A government minister has promised action to clamp down on bogus charity collectors after a Kent MP claimed half of doorstep collections were illicit.
Tracey Crouch, MP for Chatham and Aylesford, secured a parliamentary debate following a BBC South East special report.
She said "real action" was needed to restore public confidence.
Minister for Civil Society Nick Hurd said the issue would be considered in a review of the Charities Act.
But he said he opposed further legislation, which he suggested could be counter-productive.
Ms Crouch spoke during a 30-minute debate after seeing BBC South East footage of bogus charity workers collecting clothes in Chatham which they said were for Breakthrough Breast Cancer, but which were actually sold for profit in eastern Europe.
She said what happened in Chatham was happening all over the country every day, and she urged "real action" to restore public confidence.
The BBC investigation showed people claiming to be collecting on behalf of Breakthrough Breast Cancer taking bags of goods left out by householders who believed they were donating to the charity.

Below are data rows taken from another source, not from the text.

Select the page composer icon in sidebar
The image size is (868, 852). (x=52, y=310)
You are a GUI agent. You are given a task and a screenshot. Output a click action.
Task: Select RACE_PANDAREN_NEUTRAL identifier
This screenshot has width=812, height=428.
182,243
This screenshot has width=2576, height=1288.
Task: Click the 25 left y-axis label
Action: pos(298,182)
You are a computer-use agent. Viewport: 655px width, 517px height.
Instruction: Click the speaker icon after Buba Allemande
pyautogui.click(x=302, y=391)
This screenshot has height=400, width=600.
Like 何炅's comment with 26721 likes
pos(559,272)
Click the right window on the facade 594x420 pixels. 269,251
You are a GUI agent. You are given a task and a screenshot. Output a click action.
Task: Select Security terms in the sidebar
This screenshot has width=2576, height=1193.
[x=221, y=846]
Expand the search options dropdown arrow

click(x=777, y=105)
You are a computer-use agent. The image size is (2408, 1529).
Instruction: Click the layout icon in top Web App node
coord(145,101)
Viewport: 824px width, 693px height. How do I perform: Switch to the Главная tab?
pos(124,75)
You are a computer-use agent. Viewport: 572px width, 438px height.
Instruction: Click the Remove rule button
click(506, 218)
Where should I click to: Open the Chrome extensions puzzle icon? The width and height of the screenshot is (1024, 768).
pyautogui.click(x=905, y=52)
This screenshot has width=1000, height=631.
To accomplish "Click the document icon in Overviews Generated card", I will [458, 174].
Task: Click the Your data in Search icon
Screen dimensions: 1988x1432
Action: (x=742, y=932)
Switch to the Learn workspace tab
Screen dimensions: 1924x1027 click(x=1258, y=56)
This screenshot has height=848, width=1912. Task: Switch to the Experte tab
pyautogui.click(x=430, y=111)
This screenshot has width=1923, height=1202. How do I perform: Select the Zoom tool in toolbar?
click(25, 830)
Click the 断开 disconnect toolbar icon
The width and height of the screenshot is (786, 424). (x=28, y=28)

The report revealed the collectors were not authorised to collect on behalf of Breakthrough, and had used the charity's number on its flyers. The goods were then sent to eastern Europe.
Ms Crouch said such organisations were depriving charities of up to £14m a year, and called for a series of measures, including improvements to the licensing system for collections, better monitoring of national borders, a tougher approach by police and stronger deterrents.
Mr Hurd backed her concerns, saying: "What concerns me is the issue of public confidence."